» **EXCERPTED RECORDS**:
-=-=-=-=-
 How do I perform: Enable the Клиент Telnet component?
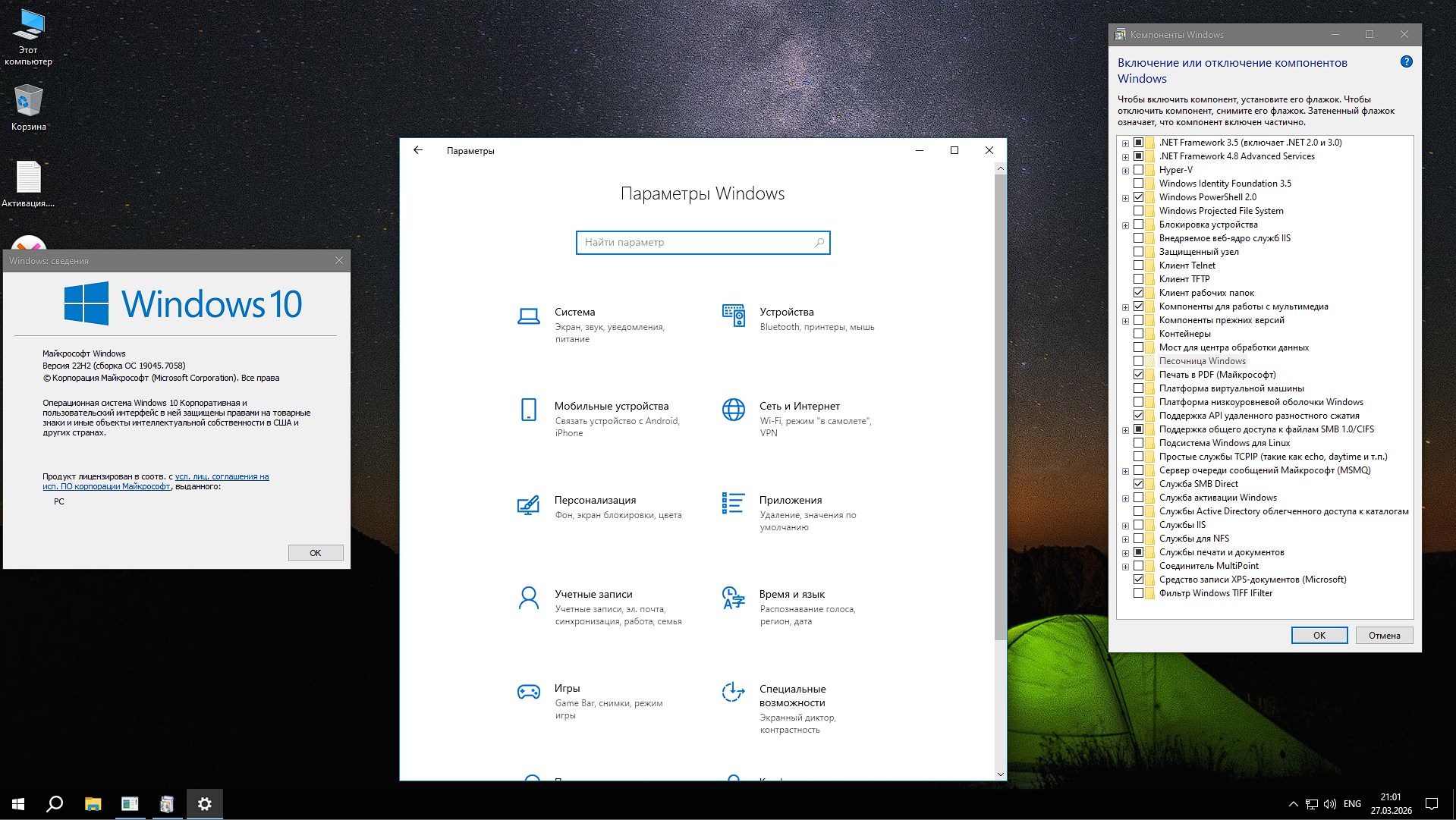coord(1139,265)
-=-=-=-=-
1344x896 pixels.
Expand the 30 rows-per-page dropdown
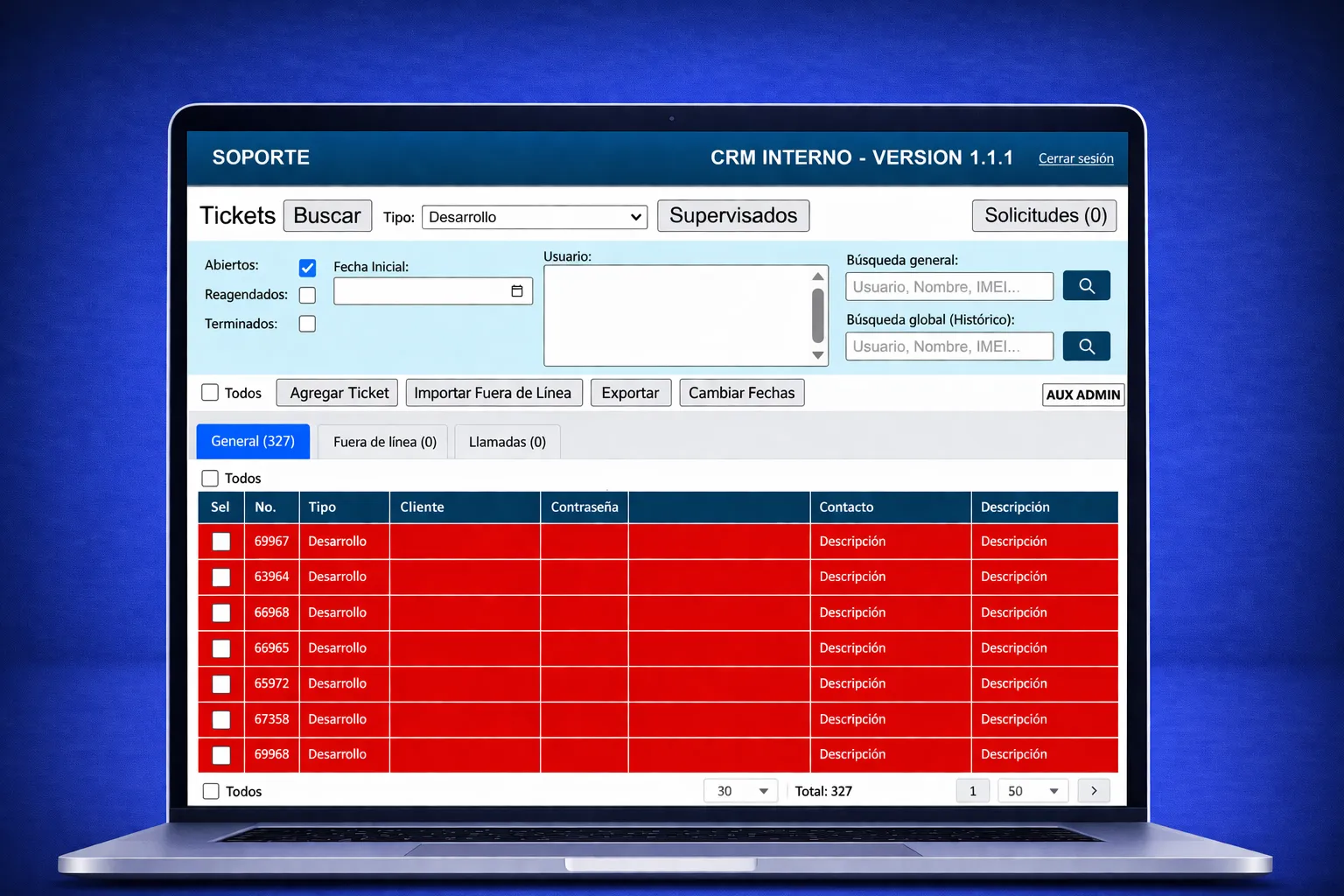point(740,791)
-=-=-=-=-
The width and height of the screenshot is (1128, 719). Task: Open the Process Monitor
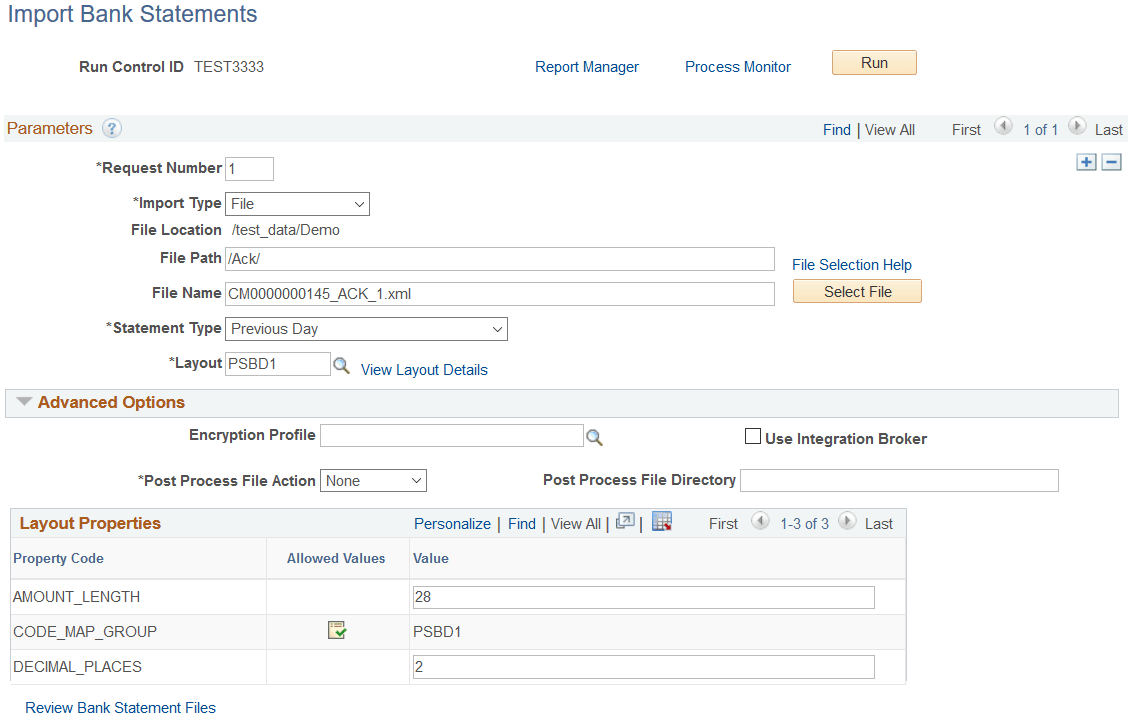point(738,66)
-=-=-=-=-
» **WHAT THE TASK ASKS**:
Recast the part that opens with the line containing "The width and" and closes with the line containing "point(738,66)" as a two-column CSV with the headers instruction and location. Put the text in instruction and its answer in location, quote each field, change line breaks to spaces, and leave the pictures out.

» **REPLY**:
instruction,location
"The width and height of the screenshot is (1128, 719). Task: Open the Process Monitor","point(738,66)"